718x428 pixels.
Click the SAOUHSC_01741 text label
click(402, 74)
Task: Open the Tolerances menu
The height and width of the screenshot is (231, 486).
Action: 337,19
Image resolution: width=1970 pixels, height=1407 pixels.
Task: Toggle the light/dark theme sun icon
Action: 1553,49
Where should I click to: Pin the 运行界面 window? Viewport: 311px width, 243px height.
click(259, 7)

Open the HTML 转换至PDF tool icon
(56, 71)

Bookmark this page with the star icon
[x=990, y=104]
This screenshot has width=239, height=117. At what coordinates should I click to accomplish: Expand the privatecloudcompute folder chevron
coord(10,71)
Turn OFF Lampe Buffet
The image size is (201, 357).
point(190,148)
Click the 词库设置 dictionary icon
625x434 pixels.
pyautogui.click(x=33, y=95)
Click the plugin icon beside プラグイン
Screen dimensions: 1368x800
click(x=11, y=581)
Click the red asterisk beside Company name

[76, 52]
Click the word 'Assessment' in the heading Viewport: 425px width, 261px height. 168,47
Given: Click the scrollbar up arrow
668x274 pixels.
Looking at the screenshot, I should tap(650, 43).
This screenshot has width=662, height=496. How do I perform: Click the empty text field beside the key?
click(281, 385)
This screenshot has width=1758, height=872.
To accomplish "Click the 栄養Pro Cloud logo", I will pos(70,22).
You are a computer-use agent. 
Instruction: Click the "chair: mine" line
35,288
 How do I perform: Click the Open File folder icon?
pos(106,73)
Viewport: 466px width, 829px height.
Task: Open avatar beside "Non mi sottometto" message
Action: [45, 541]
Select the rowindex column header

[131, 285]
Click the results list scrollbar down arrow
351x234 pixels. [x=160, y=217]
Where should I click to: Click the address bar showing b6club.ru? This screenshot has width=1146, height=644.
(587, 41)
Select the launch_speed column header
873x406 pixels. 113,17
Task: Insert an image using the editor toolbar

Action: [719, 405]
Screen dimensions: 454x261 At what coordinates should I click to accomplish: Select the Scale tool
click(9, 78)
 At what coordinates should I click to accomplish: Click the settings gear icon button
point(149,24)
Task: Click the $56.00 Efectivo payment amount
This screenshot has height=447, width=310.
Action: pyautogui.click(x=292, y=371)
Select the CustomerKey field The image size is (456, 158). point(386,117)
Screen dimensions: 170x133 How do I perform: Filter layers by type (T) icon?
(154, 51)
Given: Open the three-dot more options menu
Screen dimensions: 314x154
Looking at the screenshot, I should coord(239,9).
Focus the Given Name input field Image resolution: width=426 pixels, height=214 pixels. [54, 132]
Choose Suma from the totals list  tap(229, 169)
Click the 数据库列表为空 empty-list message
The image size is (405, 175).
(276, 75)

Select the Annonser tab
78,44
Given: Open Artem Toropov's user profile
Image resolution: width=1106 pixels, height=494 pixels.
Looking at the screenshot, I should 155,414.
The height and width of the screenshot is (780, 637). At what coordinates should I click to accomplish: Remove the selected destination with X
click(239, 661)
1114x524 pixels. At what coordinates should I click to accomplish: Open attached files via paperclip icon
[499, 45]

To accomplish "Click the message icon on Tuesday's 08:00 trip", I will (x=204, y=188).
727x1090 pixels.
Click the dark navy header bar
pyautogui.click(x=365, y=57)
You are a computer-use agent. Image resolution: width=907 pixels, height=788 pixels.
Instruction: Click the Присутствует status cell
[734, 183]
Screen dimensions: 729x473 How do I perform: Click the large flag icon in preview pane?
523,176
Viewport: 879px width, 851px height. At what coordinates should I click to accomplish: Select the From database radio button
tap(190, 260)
========================================================================
WORK TO BE COMPLETED – From the data above, output exactly the lines between the one containing "Given: Open the three-dot more options menu" and the one containing "Given: Open Artem Toropov's user profile", counting both of them.

REPLY TO THE EXERCISE –
Given: Open the three-dot more options menu
Screen dimensions: 314x154
Looking at the screenshot, I should coord(239,9).
Focus the Given Name input field Image resolution: width=426 pixels, height=214 pixels. [54, 132]
Choose Suma from the totals list  tap(229, 169)
Click the 数据库列表为空 empty-list message
The image size is (405, 175).
(276, 75)

Select the Annonser tab
78,44
Given: Open Artem Toropov's user profile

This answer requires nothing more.